In Los Angeles County, the region saw overall outmigration even when counting the influx of immigrants. Orange, Santa Barbara, Santa Clara and San Diego counties also had negative net migration, even with gains from immigration.

“California was the place, the big destination, for people around the country and around the world,” he said. “It’s lost its luster a little bit. The question is whether it’s short-term or long-term. I think the jury is still out. To me, it’s kind of a stunner to see that California is losing migrants. The land of dreams and the gold rush and all that, now turned the other direction.”

Frey said the decline in growth could have implications during the 2020 census count and the ensuing apportionment that is based on census figures.
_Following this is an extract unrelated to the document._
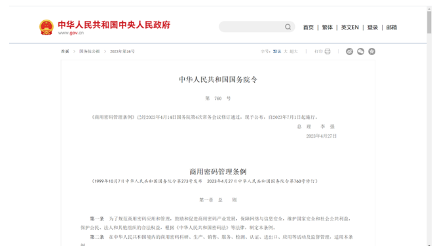The image size is (433, 246).
Task: Open 首页 in top navigation
Action: 309,28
“It’s something to be concerned about,” he said. “California could be on the cusp of losing a seat if it doesn’t show up with a decent count.”

In an email to The Times, demographer Hunsinger countered that “the estimates are for current and historical information (rather than the future).”
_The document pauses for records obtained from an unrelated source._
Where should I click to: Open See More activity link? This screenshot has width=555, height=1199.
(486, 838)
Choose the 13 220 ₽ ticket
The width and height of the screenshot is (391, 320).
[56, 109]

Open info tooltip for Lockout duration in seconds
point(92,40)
There were also some notable internal shifts. Within the state, smaller counties in remote areas either saw population declines or slight increases, with the exception of regions surrounding Butte County site of the 2018 Camp fire – the deadliest in California history. It destroyed the town of Paradise and, in addition to killing 86 people, displaced some 35,700 residents.

According to the Department of Finance, the bulk of those affected by the fire relocated to nearby cities in Butte or surrounding counties, including Colusa, Glenn, Plumas, Sutter, Tehama and Yuba. Four of these counties, in fact, were listed among the top 10 with the highest population growth rates. Beyond these exceptions, however, the statewide rate of population growth is shrinking.

Dowell Myers, an expert in demographics at USC, said the population growth in California has been slowing down for three years. The state recovered from the recession he said, but as things have “perked up” in California, not everyone has felt the benefits.

“Jobs are getting better, but people’s recovery has turned around and gone bad,” Myers said. “I think because of housing prices. The peak millennial is turning 30 in 2020. It’s a pivotal moment and they can’t find housing. So people aren’t coming as much, and they’re leaving here more.”

Myers noted that a big part of the lack of growth is the decline in birth rates – something he attributes to young couples’ inability to “find a nest,” or affordable housing, where they would want to raise children.

“People need to feel secure in having housing before they can start a family, ” Myers said. “Other people won’t come because they have heard the news.”

He added: “We better get our act together pretty darn quick. This is as good as it’s going to get. People should be flourishing. The fact that the number of babies is going down is really worrisome.”

Los Angeles County saw a 17% decline in the amount of children in the area over the last decade, Myers said.

“We are worse off and we have the best economy,” he said.

“It’s not sustainable,” Myers added. “I think we need to have enough housing for workers to live in and for people to start families. Older people have the right to stay in their houses, but we need to make room for the young people or else we will turn into a retirement city by the sea.”